* Texto para leer
Puerto Viejo de Limón



El Caribe tiene un ritmo diferente, marca otro compás, respira otro aire con su calor tropical. Puerto Viejo no es excepción, tiene el "Pura Vida" de los ticos con estilo propio y su herencia afrocaribeña. Paraíso de surfeadores.

Playa Chiquita

Pertenece a Talamanca, en la provincia de Limón, muy cerca de la frontera con Panamá. Es mejor conocido como, simplemente, Puerto Viejo. Con solo mencionar su nombre, al instante evoca recuerdos, un sentimental suspiro y las ganas de volver.

Enero es el mes de mi cumpleaños, así que como regalo, fui invitada por mi buena amiga (casi hermana) Karen y su esposo Saúl. Visitamos unas cabinas que les pertenecen, en Playa Chiquita, Puerto Viejo. ¡Que buena suerte la mía! ¿No?

* Material de consulta

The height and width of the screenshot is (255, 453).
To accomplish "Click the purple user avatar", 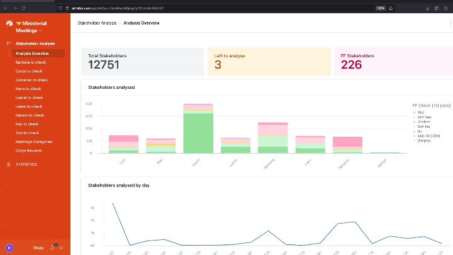I will [9, 248].
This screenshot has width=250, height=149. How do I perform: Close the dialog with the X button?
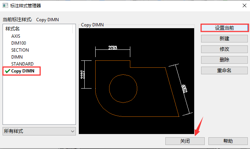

* Qué hacer
Devuelve, sin cambiar una sola palabra, todo el fragmento del texto sobre Puerto Viejo que va desde "Puerto Viejo de" hasta "la mía! ¿No?".

* Resultado obtenido
Puerto Viejo de Limón



El Caribe tiene un ritmo diferente, marca otro compás, respira otro aire con su calor tropical. Puerto Viejo no es excepción, tiene el "Pura Vida" de los ticos con estilo propio y su herencia afrocaribeña. Paraíso de surfeadores.

Playa Chiquita

Pertenece a Talamanca, en la provincia de Limón, muy cerca de la frontera con Panamá. Es mejor conocido como, simplemente, Puerto Viejo. Con solo mencionar su nombre, al instante evoca recuerdos, un sentimental suspiro y las ganas de volver.

Enero es el mes de mi cumpleaños, así que como regalo, fui invitada por mi buena amiga (casi hermana) Karen y su esposo Saúl. Visitamos unas cabinas que les pertenecen, en Playa Chiquita, Puerto Viejo. ¡Que buena suerte la mía! ¿No?